## Written problem
Convert the records, from the first line through the line that contains "coord(331,92)", into a JSON list of strings with one string per line. Leave out blank lines.

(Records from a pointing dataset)
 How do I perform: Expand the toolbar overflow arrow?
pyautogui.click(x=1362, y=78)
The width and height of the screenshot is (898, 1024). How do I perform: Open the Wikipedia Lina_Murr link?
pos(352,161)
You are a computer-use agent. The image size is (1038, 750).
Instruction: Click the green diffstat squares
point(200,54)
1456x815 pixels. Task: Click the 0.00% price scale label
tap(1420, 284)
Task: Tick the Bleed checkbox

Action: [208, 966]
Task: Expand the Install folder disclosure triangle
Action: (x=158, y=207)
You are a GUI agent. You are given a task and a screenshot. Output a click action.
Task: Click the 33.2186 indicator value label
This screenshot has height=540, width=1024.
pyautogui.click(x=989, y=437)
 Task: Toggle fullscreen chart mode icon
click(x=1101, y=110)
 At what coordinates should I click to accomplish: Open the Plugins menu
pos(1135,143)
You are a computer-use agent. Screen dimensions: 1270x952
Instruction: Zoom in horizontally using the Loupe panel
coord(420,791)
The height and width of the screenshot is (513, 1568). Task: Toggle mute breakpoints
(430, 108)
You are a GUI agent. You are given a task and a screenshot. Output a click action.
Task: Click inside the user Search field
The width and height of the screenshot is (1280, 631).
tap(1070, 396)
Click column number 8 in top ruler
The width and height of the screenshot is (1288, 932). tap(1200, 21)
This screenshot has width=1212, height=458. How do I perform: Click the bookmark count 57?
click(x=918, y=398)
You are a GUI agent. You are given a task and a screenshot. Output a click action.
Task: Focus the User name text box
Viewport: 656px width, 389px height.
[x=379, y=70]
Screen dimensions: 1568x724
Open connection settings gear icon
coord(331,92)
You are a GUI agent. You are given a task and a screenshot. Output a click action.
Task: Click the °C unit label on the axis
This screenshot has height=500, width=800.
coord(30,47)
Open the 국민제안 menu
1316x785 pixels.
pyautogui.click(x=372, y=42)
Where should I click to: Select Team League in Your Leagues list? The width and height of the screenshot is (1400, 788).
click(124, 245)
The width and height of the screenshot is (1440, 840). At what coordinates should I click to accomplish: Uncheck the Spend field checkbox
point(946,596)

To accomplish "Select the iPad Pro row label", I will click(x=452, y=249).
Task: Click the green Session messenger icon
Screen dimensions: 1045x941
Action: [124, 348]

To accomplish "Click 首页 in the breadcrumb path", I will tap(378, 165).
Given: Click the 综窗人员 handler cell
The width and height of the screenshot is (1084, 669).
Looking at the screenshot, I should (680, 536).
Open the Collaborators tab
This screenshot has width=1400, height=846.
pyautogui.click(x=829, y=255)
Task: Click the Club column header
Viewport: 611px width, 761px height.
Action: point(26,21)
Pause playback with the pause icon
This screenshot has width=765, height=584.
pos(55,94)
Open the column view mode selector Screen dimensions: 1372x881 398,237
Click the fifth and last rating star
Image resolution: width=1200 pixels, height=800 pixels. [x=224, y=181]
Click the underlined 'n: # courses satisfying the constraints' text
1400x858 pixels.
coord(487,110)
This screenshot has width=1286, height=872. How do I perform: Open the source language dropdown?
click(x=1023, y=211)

## Result for this task
[
  " How do I perform: Expand the toolbar overflow arrow?",
  "pyautogui.click(x=1362, y=78)",
  "The width and height of the screenshot is (898, 1024). How do I perform: Open the Wikipedia Lina_Murr link?",
  "pos(352,161)",
  "You are a computer-use agent. The image size is (1038, 750).",
  "Instruction: Click the green diffstat squares",
  "point(200,54)",
  "1456x815 pixels. Task: Click the 0.00% price scale label",
  "tap(1420, 284)",
  "Task: Tick the Bleed checkbox",
  "Action: [208, 966]",
  "Task: Expand the Install folder disclosure triangle",
  "Action: (x=158, y=207)",
  "You are a GUI agent. You are given a task and a screenshot. Output a click action.",
  "Task: Click the 33.2186 indicator value label",
  "This screenshot has height=540, width=1024.",
  "pyautogui.click(x=989, y=437)",
  " Task: Toggle fullscreen chart mode icon",
  "click(x=1101, y=110)",
  " At what coordinates should I click to accomplish: Open the Plugins menu",
  "pos(1135,143)",
  "You are a computer-use agent. Screen dimensions: 1270x952",
  "Instruction: Zoom in horizontally using the Loupe panel",
  "coord(420,791)",
  "The height and width of the screenshot is (513, 1568). Task: Toggle mute breakpoints",
  "(430, 108)",
  "You are a GUI agent. You are given a task and a screenshot. Output a click action.",
  "Task: Click inside the user Search field",
  "The width and height of the screenshot is (1280, 631).",
  "tap(1070, 396)",
  "Click column number 8 in top ruler",
  "The width and height of the screenshot is (1288, 932). tap(1200, 21)",
  "This screenshot has width=1212, height=458. How do I perform: Click the bookmark count 57?",
  "click(x=918, y=398)",
  "You are a GUI agent. You are given a task and a screenshot. Output a click action.",
  "Task: Focus the User name text box",
  "Viewport: 656px width, 389px height.",
  "[x=379, y=70]",
  "Screen dimensions: 1568x724",
  "Open connection settings gear icon",
  "coord(331,92)"
]